The album begins with ‘Killing Fields’, which will give you a pretty good idea of what to expect from the rest of the album. The constant down tuned ‘chugs’ complimented by the occasional lead guitar riffs thrown over the top. The tech metal influence on Heart of a Coward is immediately apparent, with the band using very off beat riffs and switching tempo rapidly. Instrumentally the album is pretty solid, drums sometimes feel like they could have been a bit more adventurous and seem to play it safe for most of the album, but do have some stand out moments in songs such as ‘Nightmare’ and ‘All eyes to the Sky’. The biggest improvement since their previous release I would say is the addition of Jamie Graham, who surpasses Ben Marvin’s performance on ‘Dead Sea’ massively. Lyrically the album does run into cliché territory a lot of the time, the most noteworthy example being ‘Shade’ which really feels like a missed opportunity. In comparison of clean vocals it’s really down to personal preference, Jamie gives a solid performance throughout the songs, which compliments the album nicely. Whether he is better than previous clean vocalist Tim James debatable.

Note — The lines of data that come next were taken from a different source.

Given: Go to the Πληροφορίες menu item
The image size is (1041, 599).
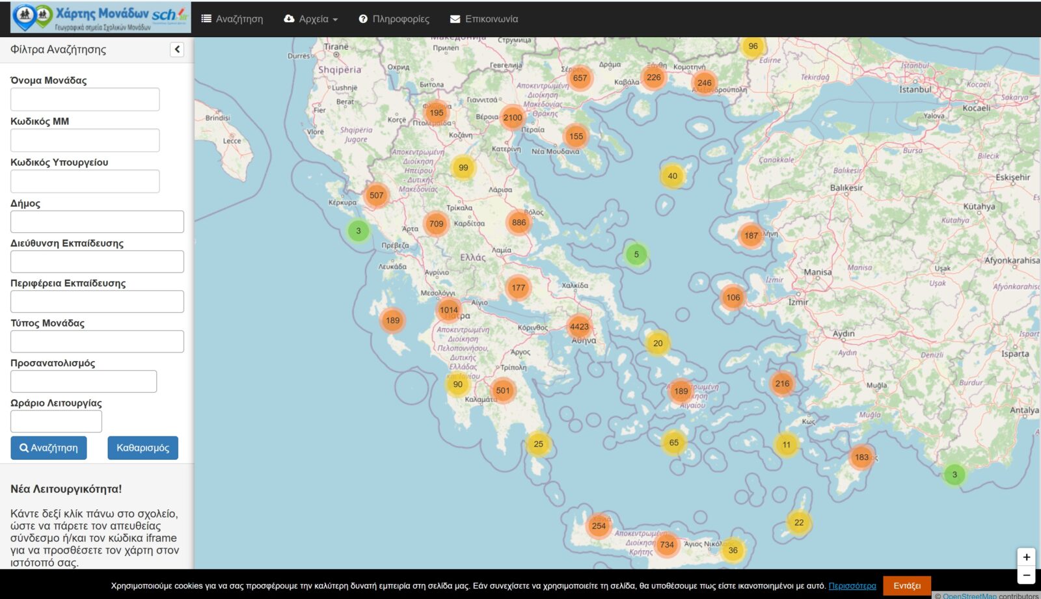Looking at the screenshot, I should [394, 19].
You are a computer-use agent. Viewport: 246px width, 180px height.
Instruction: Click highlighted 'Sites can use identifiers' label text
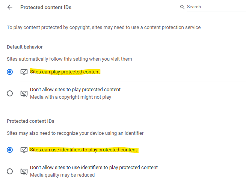83,150
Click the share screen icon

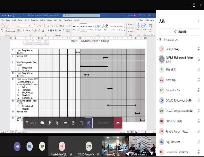(58, 123)
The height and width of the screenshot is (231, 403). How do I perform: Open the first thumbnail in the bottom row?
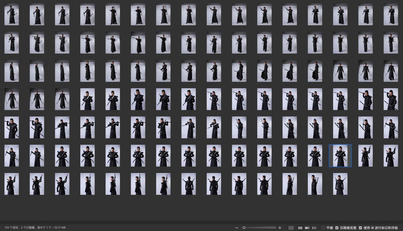[x=12, y=184]
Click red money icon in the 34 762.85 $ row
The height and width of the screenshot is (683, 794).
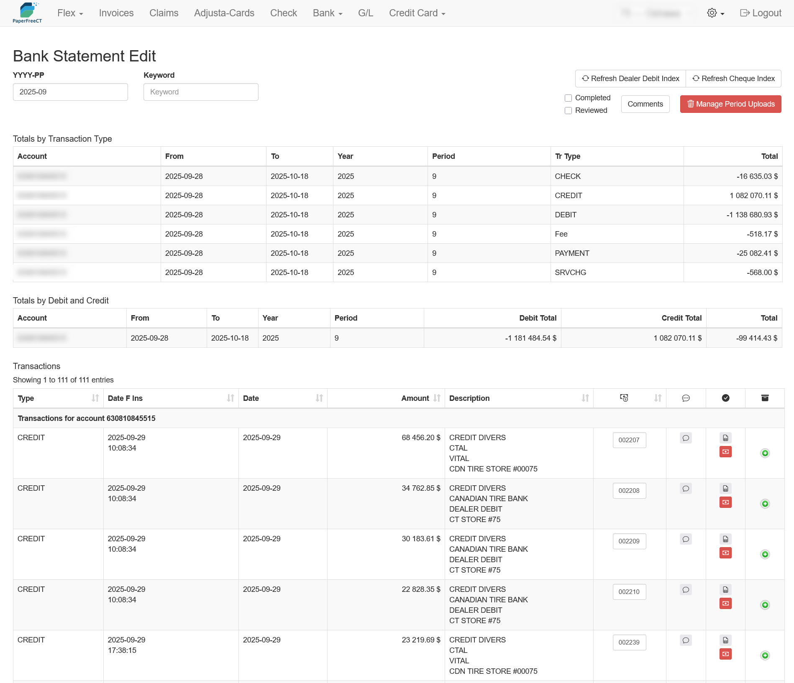tap(725, 502)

In attempts to keep things fresh, Heart of a Coward throw in some interesting guitar moments that thankfully allows them to break away from the seemingly constant low b string riffs, which really provides some nice stand out moments like in the middle section of ‘Around a Girl (In 80 Days)’. It’s a shame that the album doesn’t have many more of these moments, where the guitars break out from the unoriginal grooves that seem to plague most of the album. As is the case with most metal albums the bass is practically inaudible, which is, a shame considering the mix is practically dominated by the guitars, which can come across as overpowering at times. Overall the production of the album is pretty solid, drums sometimes feel like they have taken a back seat in the mix compared to the guitars, which sometimes even overpower the vocals. But there are some genuinely cool production moments like how ‘Shade’ and ‘Nightmare’ blend into one another and how the main riff from ‘Nightmare’ slowly creeps in after a huge opening. Overall production is smooth, guitars could have sounded a bit clearer but that’s just a matter of opinion.

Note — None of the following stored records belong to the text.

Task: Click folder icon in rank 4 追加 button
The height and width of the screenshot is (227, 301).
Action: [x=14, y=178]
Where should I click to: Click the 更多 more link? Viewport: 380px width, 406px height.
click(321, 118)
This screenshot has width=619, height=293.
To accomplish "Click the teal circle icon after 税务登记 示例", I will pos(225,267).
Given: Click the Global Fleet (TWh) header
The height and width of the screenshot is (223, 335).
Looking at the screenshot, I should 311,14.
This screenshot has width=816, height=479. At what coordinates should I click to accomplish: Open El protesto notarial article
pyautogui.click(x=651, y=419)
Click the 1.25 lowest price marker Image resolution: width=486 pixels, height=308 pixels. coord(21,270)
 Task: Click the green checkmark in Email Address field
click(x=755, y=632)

If you’re not a fan of breakdowns then you may want to just give this album a miss, they’re pretty frequent and can sometimes feel like the band used them just to fall back on at times. For example the beginning of ‘Around a girl (in 80days)’ is very standard in breakdown territory, which does go on for far too long. Not to say the album doesn’t have some moments of variety, ‘Light’ is a very nice change of pace with the band using clean riffs and singing vocals with light drums that really provide some much needed variety to the album and show that the band can do something other than laying down very heavy riffs. ‘And Only Time Will Tell’ also provides a very different feel with some hardcore influence which has some nice guitar moments which are also backed up with some very standard but interesting lead riffs over the top. Unfortunately the song falls back on a very long breakdown in the middle section; which is a shame considering it could have been the best song on the album, it just comes across as lazy. The song does pick up again after this long distraction, but it just feels like it can’t reclaim its initial promise. While both of these songs aren’t anything that hasn’t been done before they still have enough heart (no pun intended) in them to keep the album feeling quite fresh. Even though it feels like it out stays its welcome, seven and a half minute final song ‘Break These Chains’ which feels like it could have easily been 3 minutes shorter manages to provide a very flat ending to a very mixed album.
While ‘Hope and Hindrance’ isn’t the most original or consistent album ever made, it still does manage to provide some fun moments, just don’t expect it to break any new ground in the metal scene.